AI Security Guidelines for K–12 Schools
Here are some suggestions to help districts use AI securely in their schools.
Deploy a Private Instance
To secure AI in public schools, Johnson recommends using an in-house solution that lets students, faculty and staff experiment with an AI chat app without exposing data in the public sphere. Schools can also work with a public model that has the right privacy protections in place.

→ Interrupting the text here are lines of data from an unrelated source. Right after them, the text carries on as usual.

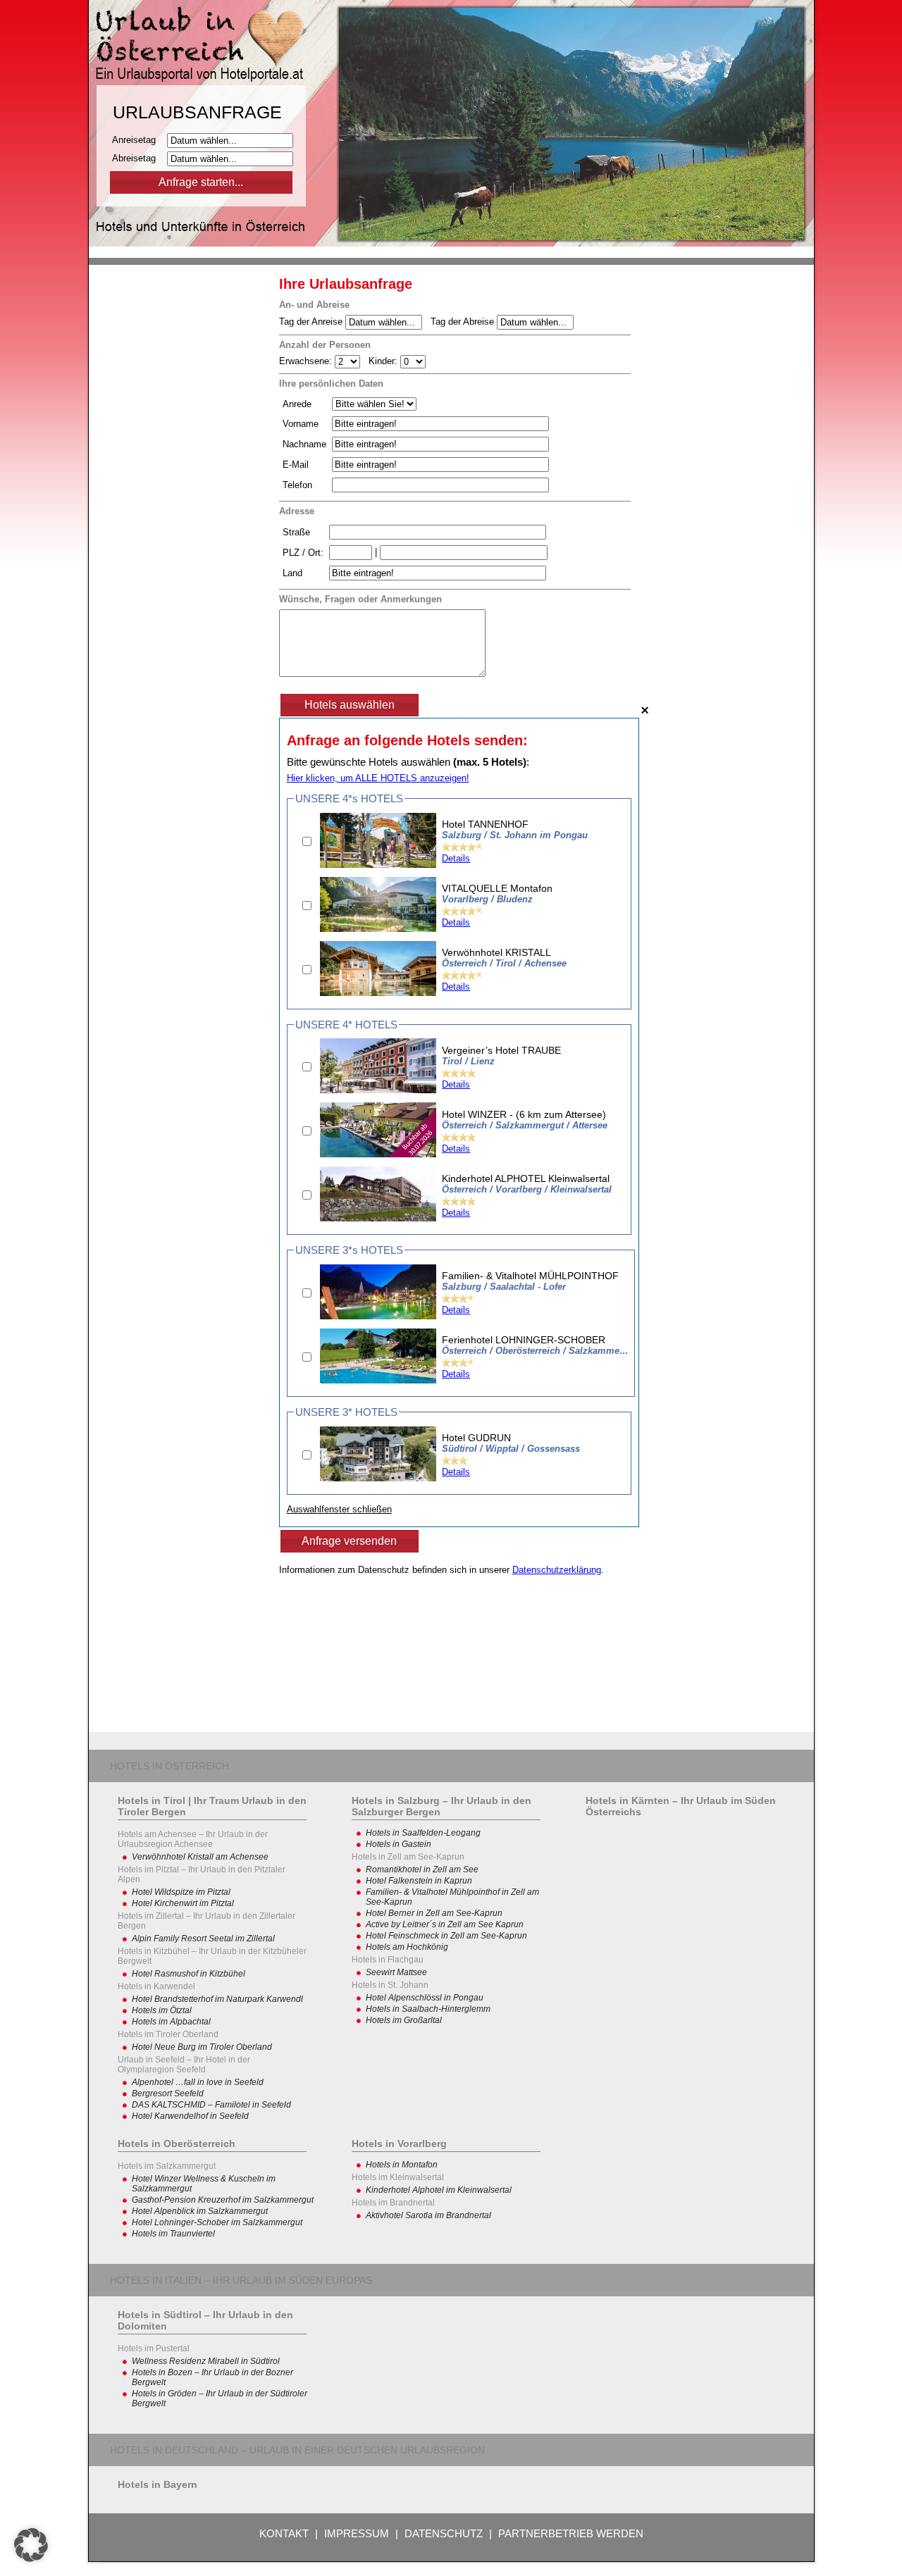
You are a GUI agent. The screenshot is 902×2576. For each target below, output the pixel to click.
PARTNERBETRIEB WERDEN (570, 2533)
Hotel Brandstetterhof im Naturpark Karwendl (217, 1999)
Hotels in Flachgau (388, 1960)
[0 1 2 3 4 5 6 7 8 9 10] (413, 361)
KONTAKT (284, 2533)
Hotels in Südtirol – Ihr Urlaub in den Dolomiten (205, 2320)
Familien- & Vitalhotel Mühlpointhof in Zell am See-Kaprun (452, 1897)
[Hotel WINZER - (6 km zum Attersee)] (378, 1154)
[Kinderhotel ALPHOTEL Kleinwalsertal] (378, 1218)
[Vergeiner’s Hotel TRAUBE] (378, 1090)
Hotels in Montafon (402, 2165)
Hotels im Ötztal (162, 2010)
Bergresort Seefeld (168, 2093)
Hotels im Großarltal (404, 2020)
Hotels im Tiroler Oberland (168, 2034)
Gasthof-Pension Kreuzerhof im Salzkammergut (223, 2200)
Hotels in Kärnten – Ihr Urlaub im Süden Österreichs (681, 1806)
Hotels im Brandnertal (393, 2203)
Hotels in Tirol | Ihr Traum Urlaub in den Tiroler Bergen (212, 1806)
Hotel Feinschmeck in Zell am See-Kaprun (446, 1936)
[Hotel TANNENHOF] (378, 864)
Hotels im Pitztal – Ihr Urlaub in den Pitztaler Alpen (201, 1874)
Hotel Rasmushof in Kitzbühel (188, 1974)
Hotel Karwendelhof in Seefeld (190, 2116)
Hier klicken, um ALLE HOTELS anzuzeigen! (378, 778)
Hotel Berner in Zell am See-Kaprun (434, 1913)
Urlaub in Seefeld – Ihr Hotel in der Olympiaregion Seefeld (184, 2064)
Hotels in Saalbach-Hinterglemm (428, 2009)
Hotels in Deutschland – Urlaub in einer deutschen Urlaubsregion (297, 2450)
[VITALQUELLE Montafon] (378, 928)
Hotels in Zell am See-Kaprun (408, 1857)
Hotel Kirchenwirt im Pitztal (183, 1903)
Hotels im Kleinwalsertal (398, 2177)
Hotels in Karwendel (156, 1986)
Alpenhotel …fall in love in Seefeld (198, 2082)
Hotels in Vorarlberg (399, 2143)
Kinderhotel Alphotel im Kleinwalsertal (439, 2190)
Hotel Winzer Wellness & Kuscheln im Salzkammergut (204, 2184)
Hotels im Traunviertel (173, 2234)
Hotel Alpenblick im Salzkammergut (200, 2211)
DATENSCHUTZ (443, 2533)
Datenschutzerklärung (556, 1569)
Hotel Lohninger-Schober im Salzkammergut (217, 2222)
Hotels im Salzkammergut (167, 2166)
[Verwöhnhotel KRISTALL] (378, 993)
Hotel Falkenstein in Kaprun (419, 1881)
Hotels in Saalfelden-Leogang (423, 1833)
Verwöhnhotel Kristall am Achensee (200, 1857)
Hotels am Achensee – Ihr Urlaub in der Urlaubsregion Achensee (193, 1839)
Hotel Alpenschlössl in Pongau (424, 1998)
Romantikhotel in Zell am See (422, 1869)
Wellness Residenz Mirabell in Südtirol (206, 2361)
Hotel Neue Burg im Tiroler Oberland (202, 2047)
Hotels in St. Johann (390, 1985)
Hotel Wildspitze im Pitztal (181, 1892)
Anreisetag (138, 140)
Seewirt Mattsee (396, 1972)
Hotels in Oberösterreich (176, 2143)
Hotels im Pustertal (154, 2348)
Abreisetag (138, 158)
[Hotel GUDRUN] (378, 1478)
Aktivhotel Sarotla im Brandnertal (428, 2215)
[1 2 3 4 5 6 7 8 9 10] (349, 361)
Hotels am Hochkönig (407, 1947)
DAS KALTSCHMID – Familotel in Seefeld (211, 2105)
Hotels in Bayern (157, 2484)
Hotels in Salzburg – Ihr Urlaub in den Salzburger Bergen (441, 1806)
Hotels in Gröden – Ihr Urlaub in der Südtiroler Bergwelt (219, 2398)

“All of the big three hyperscalers — Amazon, Microsoft and Google — have in their data privacy agreements that they will not use any of your prompt content to retrain models,” Johnson says. “In that way, you’re protected even if you don’t have that AI program on-premises. If you use it in the cloud, the data privacy agreement guarantees that they won’t use your data to retrain models.”
Establish an Action Plan
An action plan should detail what to do if a data breach occurs or if a mass phishing email circulates in a financial fraud attempt.
“It’s incredibly important for IT professionals to understand exactly what those new attack surfaces are and what they look like, and then start building a framework for addressing that,” Hawking says. “That includes everything — the hardware, software and actual IT architecture — but also policies and regulations in place at each school to address these issues.”
Take Small Steps
As schools experiment with AI, they start small. For example, they can use data to analyze test scores or create progress reports for parents without exposing all data to an AI program at once, Johnson advises.
“Don’t take your entire data estate and make it available to some AI bot. Instead, be very prescriptive about what problems you are trying to solve,” he says.
RELATED: Evaluate AI use cases strategically to achieve the best outcomes.
Use Corporate Accounts With AI Tools
Hawking warns against using personal email accounts with ed tech providers to avoid creating entry points for data sharing that could be used to train models without consent.
Vet AI Tools
Hawking also recommends that schools create an oversight team to vet AI tools. The team could include stakeholders such as the IT department, parents and student government leaders.
“It doesn’t mean lock down all AI, but understand exactly what’s being used on campus and why it’s being used,” Hawking says.
Conduct a Complete Risk Assessment and Full Audit
A thorough risk assessment allows schools to identify regulatory compliance risks and develop policies and procedures for the use of generative AI.
Hawking notes the difference in using a little chatbot and more powerful large language models inside classrooms for tasks such as determining a student’s grade.
“It’s really important, as part of an AI audit, to get a proper overview how all of those things take place on campus,” Hawking says. “That is the starting point of good governance.”